Saved data entries:
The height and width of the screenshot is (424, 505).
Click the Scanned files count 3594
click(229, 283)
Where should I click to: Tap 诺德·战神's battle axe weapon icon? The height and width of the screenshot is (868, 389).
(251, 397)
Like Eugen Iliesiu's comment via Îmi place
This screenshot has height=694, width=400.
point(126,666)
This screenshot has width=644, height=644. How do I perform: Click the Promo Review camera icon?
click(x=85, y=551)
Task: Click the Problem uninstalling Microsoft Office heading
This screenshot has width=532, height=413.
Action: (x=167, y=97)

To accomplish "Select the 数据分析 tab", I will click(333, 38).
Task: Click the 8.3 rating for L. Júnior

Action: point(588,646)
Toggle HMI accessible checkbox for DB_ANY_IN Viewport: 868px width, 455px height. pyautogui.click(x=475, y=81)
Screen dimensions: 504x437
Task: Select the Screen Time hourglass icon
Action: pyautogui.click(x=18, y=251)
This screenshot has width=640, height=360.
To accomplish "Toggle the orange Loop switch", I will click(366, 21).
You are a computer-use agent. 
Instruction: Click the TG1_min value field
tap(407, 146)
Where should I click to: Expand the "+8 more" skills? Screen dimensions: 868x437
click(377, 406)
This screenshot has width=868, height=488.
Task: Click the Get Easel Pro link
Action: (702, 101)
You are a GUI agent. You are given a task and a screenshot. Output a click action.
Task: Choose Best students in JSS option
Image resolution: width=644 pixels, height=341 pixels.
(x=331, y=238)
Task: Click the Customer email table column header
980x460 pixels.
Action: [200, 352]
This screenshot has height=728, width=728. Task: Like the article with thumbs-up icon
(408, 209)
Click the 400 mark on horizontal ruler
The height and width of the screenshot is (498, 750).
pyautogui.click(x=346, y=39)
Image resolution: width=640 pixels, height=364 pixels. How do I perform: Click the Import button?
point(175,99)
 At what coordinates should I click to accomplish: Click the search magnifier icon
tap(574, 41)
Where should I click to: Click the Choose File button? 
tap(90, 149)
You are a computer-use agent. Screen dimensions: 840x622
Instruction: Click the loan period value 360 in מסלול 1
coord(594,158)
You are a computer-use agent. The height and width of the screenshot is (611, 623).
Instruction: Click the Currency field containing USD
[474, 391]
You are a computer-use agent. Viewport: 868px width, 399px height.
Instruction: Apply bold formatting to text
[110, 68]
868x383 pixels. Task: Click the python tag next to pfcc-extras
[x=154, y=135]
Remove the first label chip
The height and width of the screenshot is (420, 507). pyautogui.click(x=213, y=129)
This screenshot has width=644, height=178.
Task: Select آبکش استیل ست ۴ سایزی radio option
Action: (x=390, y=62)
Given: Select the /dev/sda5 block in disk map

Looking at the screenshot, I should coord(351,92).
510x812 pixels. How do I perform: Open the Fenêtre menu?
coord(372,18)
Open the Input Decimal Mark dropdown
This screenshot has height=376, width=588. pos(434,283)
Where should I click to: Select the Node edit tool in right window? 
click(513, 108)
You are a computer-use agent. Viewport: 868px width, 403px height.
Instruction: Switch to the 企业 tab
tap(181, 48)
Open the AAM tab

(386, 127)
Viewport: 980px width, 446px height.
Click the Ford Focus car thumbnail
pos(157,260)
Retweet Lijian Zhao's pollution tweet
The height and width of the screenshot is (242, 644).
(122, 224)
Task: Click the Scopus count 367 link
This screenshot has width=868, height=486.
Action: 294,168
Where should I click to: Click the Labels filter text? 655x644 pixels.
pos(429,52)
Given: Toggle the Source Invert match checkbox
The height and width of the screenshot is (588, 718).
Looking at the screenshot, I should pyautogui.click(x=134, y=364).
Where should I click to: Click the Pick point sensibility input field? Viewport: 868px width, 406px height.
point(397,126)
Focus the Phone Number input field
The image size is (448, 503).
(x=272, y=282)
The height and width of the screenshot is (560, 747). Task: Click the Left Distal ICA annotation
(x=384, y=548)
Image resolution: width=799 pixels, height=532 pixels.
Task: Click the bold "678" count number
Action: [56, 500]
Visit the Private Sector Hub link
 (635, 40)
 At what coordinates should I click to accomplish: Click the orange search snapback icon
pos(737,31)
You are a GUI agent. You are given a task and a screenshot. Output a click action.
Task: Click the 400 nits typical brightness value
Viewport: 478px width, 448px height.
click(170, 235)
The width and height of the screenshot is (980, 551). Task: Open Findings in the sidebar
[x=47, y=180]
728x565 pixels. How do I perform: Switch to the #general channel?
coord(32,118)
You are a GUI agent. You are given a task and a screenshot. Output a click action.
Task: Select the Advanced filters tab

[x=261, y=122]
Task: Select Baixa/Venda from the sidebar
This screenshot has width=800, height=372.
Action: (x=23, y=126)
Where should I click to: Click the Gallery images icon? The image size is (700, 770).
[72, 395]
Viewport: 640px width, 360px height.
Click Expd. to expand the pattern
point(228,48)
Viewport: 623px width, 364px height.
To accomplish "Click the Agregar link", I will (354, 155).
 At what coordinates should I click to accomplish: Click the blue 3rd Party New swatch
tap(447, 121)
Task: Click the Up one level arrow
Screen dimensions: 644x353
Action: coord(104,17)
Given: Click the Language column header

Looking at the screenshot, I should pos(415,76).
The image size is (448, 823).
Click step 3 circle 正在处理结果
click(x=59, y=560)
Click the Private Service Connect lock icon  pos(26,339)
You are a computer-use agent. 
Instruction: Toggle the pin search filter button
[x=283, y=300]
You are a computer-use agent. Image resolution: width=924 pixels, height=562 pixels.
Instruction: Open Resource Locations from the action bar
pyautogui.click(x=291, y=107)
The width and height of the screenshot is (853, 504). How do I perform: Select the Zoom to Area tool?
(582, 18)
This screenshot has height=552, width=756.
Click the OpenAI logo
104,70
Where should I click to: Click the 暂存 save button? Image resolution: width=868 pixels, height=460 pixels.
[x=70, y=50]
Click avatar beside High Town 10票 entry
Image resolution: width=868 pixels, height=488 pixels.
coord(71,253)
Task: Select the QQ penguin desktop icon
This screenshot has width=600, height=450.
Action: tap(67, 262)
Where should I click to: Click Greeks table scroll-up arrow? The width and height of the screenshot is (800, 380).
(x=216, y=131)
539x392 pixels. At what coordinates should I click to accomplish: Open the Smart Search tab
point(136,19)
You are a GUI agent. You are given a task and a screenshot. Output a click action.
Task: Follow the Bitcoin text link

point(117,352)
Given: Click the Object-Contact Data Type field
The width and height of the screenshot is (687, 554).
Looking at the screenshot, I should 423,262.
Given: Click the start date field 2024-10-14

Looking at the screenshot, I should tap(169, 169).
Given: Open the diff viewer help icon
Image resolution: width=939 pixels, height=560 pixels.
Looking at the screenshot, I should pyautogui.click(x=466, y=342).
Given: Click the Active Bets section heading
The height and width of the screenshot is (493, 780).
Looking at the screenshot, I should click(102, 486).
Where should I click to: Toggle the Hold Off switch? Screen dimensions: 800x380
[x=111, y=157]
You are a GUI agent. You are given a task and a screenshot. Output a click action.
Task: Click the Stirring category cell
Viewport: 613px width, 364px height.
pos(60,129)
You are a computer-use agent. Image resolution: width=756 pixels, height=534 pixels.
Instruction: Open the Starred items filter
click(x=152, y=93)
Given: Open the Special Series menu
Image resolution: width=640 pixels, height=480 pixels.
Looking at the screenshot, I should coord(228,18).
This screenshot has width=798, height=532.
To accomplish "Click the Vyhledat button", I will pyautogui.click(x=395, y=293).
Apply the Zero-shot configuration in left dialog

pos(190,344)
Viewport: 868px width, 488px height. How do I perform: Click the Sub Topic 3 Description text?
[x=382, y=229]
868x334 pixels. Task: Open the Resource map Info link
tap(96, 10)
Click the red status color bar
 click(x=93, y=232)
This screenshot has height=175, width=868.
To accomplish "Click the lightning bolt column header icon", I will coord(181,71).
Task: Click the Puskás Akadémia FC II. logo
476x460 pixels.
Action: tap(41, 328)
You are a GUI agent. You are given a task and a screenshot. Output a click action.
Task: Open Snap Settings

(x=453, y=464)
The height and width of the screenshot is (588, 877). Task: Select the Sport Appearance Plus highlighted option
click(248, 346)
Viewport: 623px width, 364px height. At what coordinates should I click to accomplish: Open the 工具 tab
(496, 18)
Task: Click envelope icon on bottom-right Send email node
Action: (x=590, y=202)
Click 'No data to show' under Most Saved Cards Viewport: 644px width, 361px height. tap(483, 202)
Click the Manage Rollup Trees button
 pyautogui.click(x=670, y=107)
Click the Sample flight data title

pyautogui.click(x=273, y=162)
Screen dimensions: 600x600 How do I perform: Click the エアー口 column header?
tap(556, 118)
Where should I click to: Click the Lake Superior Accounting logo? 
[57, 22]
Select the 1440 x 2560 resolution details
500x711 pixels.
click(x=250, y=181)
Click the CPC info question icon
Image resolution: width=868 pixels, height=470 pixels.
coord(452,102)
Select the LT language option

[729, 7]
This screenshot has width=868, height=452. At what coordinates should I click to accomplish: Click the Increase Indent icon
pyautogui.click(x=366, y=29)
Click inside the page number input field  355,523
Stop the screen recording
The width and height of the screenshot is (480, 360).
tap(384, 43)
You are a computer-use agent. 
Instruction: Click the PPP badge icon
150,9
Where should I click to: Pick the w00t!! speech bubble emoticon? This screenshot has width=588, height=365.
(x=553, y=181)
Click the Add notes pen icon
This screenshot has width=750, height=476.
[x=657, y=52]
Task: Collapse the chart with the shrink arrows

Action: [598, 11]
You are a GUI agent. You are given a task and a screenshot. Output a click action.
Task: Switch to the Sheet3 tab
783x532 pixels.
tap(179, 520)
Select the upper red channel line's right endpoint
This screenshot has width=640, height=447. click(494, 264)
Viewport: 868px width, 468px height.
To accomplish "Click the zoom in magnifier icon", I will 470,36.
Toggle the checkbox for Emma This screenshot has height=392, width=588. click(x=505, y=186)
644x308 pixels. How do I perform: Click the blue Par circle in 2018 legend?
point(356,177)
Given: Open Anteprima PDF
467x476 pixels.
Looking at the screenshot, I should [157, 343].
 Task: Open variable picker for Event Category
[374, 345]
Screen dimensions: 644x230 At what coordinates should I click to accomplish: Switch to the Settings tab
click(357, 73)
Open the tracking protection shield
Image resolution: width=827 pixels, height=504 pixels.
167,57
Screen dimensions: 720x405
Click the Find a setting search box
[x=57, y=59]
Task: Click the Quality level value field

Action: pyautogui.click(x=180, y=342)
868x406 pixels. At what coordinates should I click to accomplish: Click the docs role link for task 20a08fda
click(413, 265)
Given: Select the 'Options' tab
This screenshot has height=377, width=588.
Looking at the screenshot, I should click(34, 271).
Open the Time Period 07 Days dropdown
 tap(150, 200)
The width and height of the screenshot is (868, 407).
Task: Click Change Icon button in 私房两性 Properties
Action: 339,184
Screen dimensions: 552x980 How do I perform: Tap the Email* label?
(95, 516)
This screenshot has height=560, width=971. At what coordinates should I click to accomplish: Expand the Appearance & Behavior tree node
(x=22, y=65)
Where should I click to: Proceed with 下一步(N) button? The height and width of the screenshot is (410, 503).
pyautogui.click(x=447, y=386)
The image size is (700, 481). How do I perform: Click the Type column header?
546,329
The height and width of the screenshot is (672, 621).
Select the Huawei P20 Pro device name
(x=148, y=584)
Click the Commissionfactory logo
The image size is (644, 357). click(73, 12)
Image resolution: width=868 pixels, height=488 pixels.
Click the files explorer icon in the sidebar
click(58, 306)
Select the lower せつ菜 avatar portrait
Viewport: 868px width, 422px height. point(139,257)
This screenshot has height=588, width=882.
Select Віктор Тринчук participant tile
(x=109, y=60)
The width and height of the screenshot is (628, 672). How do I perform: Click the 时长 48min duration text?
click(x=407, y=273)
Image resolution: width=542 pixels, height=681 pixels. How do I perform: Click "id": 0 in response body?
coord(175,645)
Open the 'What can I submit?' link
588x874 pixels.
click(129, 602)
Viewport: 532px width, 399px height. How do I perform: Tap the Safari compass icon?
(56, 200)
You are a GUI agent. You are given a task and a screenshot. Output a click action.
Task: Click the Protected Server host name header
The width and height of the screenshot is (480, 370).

Instructions to follow: A single figure is required: the number of lines above in which the word "heading" occurs.

Result below: 2